Project Pope
- Author: Clifford D. Simak
- Cover artist: Rowena Morrill
- Language: English
- Genre: Science fiction
- Publisher: Ballantine Books
- Publication date: 1981
- Publication place: United States
- Media type: Print (hardback & paperback)
- Pages: 313
- ISBN: 0-345-29138-7

= Project Pope =

1981 novel by Clifford D. Simak

Project Pope is a science fiction novel by the American author Clifford Simak, published in 1981 by Ballantine Books. The novel is about a group of robots and humans living on a planet called the End of Nothing. Their mission is to search the universe and other dimensions to seek out true religion and knowledge. They add the information they gather to their Pope, a robotic supercomputer, in order to make an infallible authority of all knowledge and religion. The novel was nominated for both a Hugo Award for Best Novel and a Locus Award for Best SF novel in 1982.

== Plot ==
On a desolate planet named the End of Nothing at the edge of the galaxy, a group of robots and their human assistants form the religious institution called Vatican 17. This group is engaged in a secret project to create the ultimate infallible Pope, a supercomputer robot containing all knowledge that can be gathered from this universe and other dimensions.

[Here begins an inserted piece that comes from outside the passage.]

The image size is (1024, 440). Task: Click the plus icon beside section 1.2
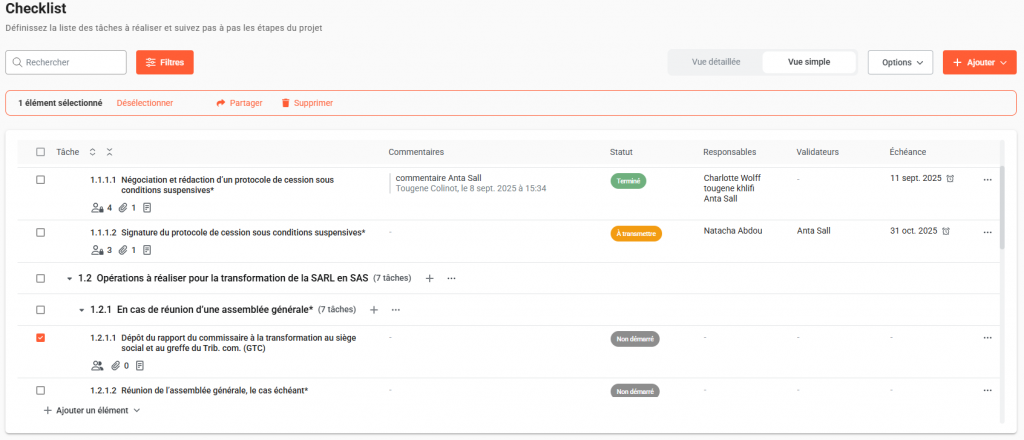coord(430,278)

Some of this information comes from human psychics called Listeners who can travel mentally to other planets and dimensions. Their experiences are recorded on "knowledge cubes" and eventually fed into the Pope. Based on the Pope's interpretation of all knowledge both material and spiritual the robots hope to establish a truly universal religion.

A religious crisis occurs when one of their listeners called Mary claims to have found heaven. The "theological faction" of robots petition to have Mary canonized. But another robot faction doubts the authenticity of Mary's heaven. The Vatican fears an end to the search program. Mary is taken ill and cared for by the newcomer Dr. Jason Tennyson. When he arrives on the planet he quickly befriends Jill Roberts, a reporter who wants to write a formal history of the Colony.

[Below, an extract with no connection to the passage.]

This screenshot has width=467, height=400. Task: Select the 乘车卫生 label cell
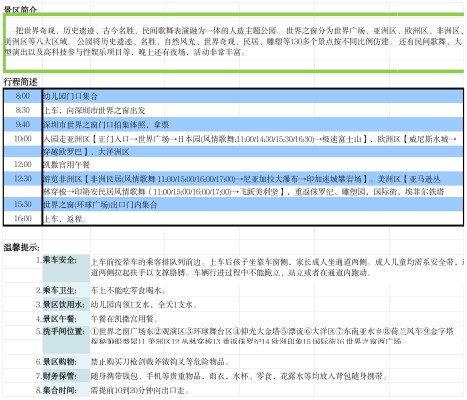pyautogui.click(x=66, y=290)
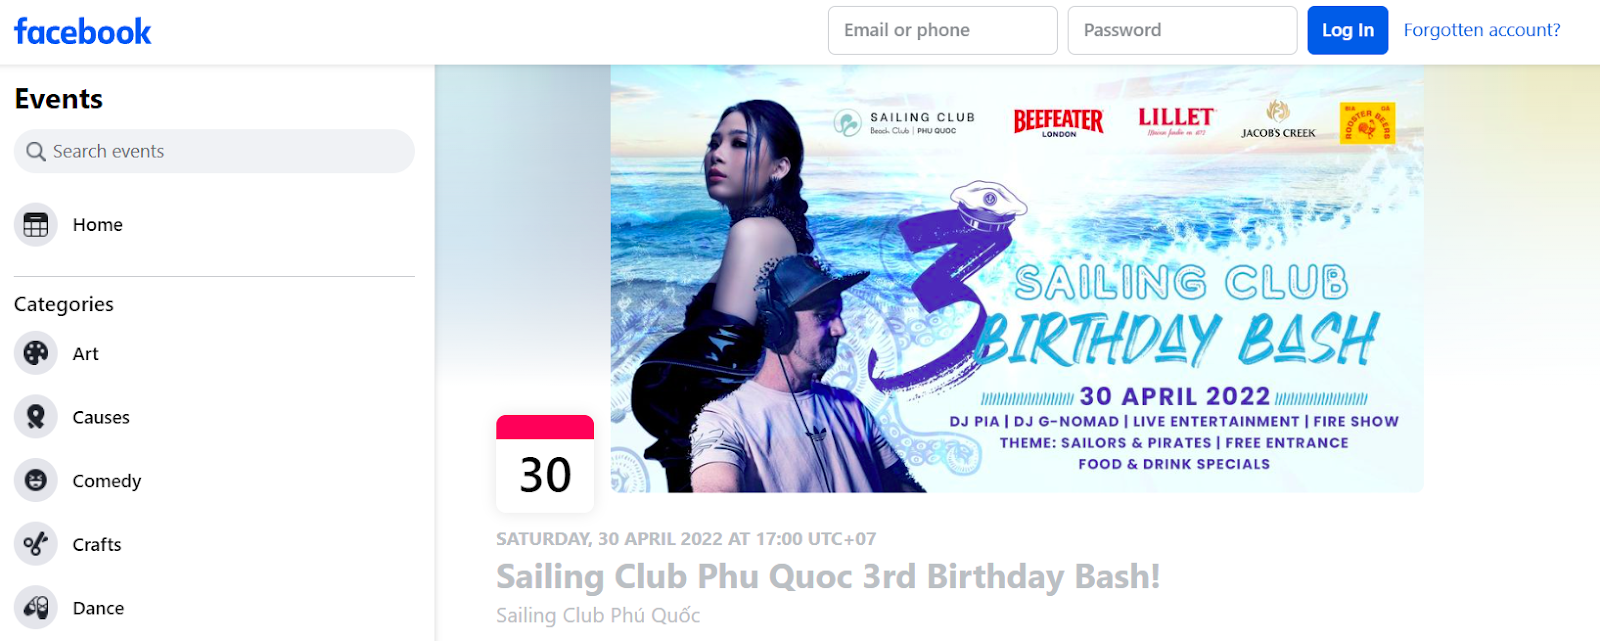Click the Sailing Club Phu Quoc 3rd Birthday Bash title
This screenshot has height=641, width=1600.
tap(828, 577)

While exploring the new planet Tennyson meets Thomas Decker, who is usually accompanied by Whisperer. Whisperer is a member of a species who were native to the planet. He has the ability to speak to Decker and soon finds out that he can communicate telepathically more easily with Tennyson than with Decker.

Decker tells Tennyson that he thinks he knows where Mary's heaven is. Meanwhile, Decker is murdered by one of the theological faction robots in order to keep its location secret. Tennyson, Jill and Whisperer discover the location of Mary’s heaven from the equation people, aliens from another dimension. They met several unique and strange aliens, including a triad of aliens consisting of a haystack with 13 eyes, a bubble named Smokey and an octopus-like creature in constant motion nicknamed Plopper. To their surprise, they also meet Decker or rather a duplicate of him. Mary's heaven turns out to be a type of center for galactic studies that collects physical samples of life forms from all over the galaxy. Tennyson and the others struggle to get back to Vatican with proof that Mary’s heaven is this galactic library, not the real heaven.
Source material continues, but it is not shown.